# Activity 1
Reproduce the passage of the article on the Victorian Order of Nurses from "In the past" to "organizations on request.".
# Activity 2
Summarize the article on the Victorian Order of Nurses in two sentences.

# Extract

=== Begin Enclosure ===

The Victoria Order of Nurses started in 1897
2/1/2009 at 8:09 AM
Lady Aberdeen was the wife of the Earl of Aberdeen: Governor General of Canada from 1893 to 1898, and along with the National Council of Women announced plans for a special commemoration of Queen Victoria’s Diamond Jubilee. They created an organization that is known as the Victorian Order of Nurses of Canada on February 1st 1897.
The organization was set up in Branches to supply Nurses to the sick that did not have access to nursing aid. The first branches were established in Ottawa, Montreal, Kingston, and Vancouver.
Western and northern Canada was sparsely populated, and so in 1898 the Order set up Cottage Hospitals, forty-four in all. By 1924 they had all been taken over by local authorities. By now the Order had returned its old mandate, and the Nurses visited isolated farming districts. The Nurses were required to travel great distances on horseback, and sled to call on farm families.
As populations increased in Canada public health nursing organizations, and municipal hospitals were established, the VON was not required, and so withdrew from the country areas. They re-established in towns and city’s to specialize in servicing the patients who did not require, could not afford a full time nurse, or did not have to be hospitalised, but required nursing services.
In the past the Order has been called upon to serve at times of Disasters, and Emergencies. They nursed the sick during the Typhoid epidemic in the Klondike in 1898, and cared for the wounded after the Halifax explosion of 1917. During both World Wars the Victorian Order served the Canadian Armed Forces. In Brandon the Order only maintains an office during the Flu shot season, they inoculate private organizations on request.

=== End Enclosure ===

# The data
=== Begin Enclosure ===

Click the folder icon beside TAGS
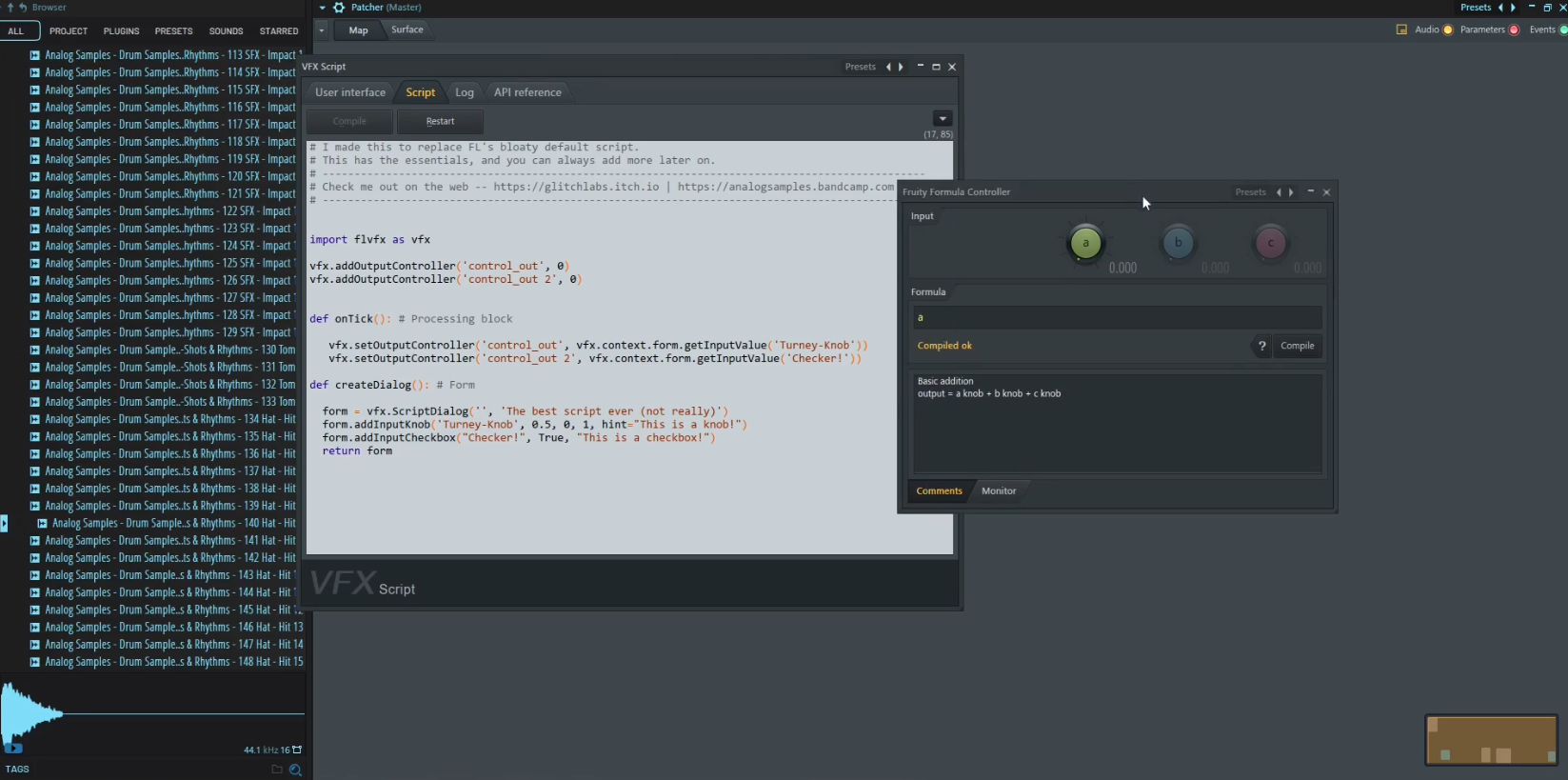The image size is (1568, 780). [x=277, y=770]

=== End Enclosure ===

# Expected output 1
In the past the Order has been called upon to serve at times of Disasters, and Emergencies. They nursed the sick during the Typhoid epidemic in the Klondike in 1898, and cared for the wounded after the Halifax explosion of 1917. During both World Wars the Victorian Order served the Canadian Armed Forces. In Brandon the Order only maintains an office during the Flu shot season, they inoculate private organizations on request.

# Expected output 2
Lady Aberdeen and the National Council of Women created the Victorian Order of Nurses of Canada on February 1st 1897 to mark Queen Victoria's Diamond Jubilee, organizing it in branches to supply nurses to the sick who lacked access to nursing aid. The Order later set up Cottage Hospitals and sent nurses to isolated farming districts, moved to towns and cities once public health nursing organizations and municipal hospitals were established, and has served during disasters, emergencies, and both World Wars.